Townsville Hospital Emergency Department Director Dr Luke Lawton said he had seen a number of “absolute tragedies from MDMA and related drug users”. Picture: Zak Simmonds
Townsville Hospital Emergency Department Director Dr Luke Lawton said he had seen a number of “absolute tragedies from MDMA and related drug users”. Picture: Zak Simmonds

Top doctor laments ‘avoidable’ MDMA tragedies

A SENIOR Townsville doctor has described the tragic moment a family was forced to turn off their son's life support after an MDMA overdose.

Townsville Hospital emergency department director Dr Luke Lawton said the man had taken the party drug and suffered a cardiac arrest.

Doctors managed to revive the man but as his heart had not been beating for so long he had suffered serious irreversible brain damage.

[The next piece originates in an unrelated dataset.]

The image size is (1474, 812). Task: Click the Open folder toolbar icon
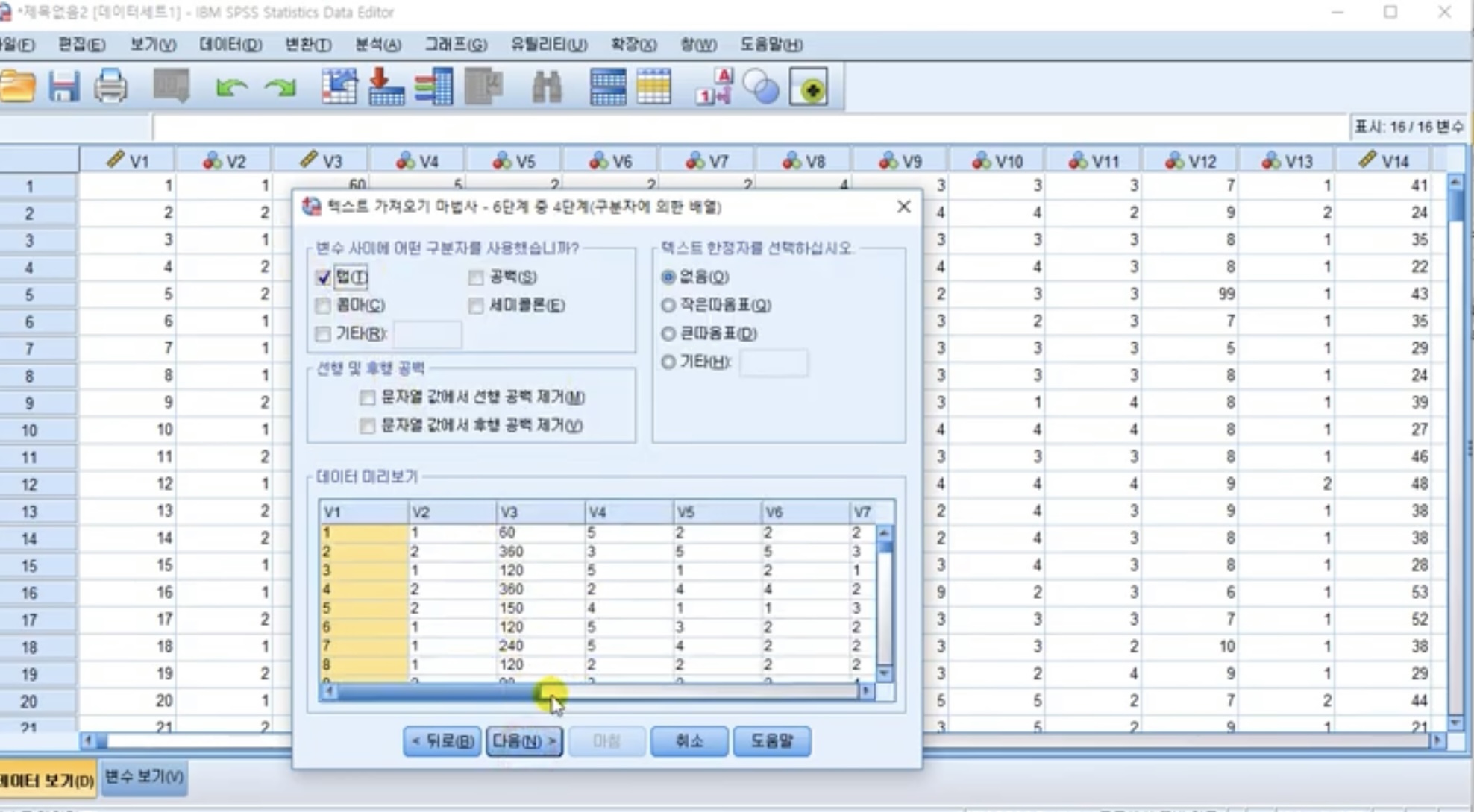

"His family (was) put in the horrible position a few days later of having to switch off his life support," Dr Lawton recalled.

"Watching the sort of human tragedy that unfolded was always terrible to see and maybe even more terrible because, while we managed to sort out the cardiac arrest the consequences of that were too far advanced to reverse."

Dr Lawton said the tragic death, which did not occur in Townsville, happened "a long time ago".

Throughout his career, he said he had seen a number of "absolute tragedies from MDMA and related drug users".

"I've seen young people who have died," he said. "I have seen young people who suffered really severe and life changing consequences, things like strokes and brain damage. I've seen young people who have been … with people who've taken drugs been injured.

"It's horrible because, for us as doctors and nurses, we're looking at someone who's young and in the prime of their life and this is not someone we should be doing CPR on, or desperately trying to save.

"And what's really terrible about that is it's avoidable."

A spate of deaths in the summer festival period has inflamed debate around pill testing.

Dr Lawton said he didn't have the answers to prevent deaths as in the emergency department they saw the consequences, not the causes.

But he said it was essential to acknowledge the problem and be aware of the dangers of taking drugs.

"I think it's still a topic that we struggle to discuss as a society," he said.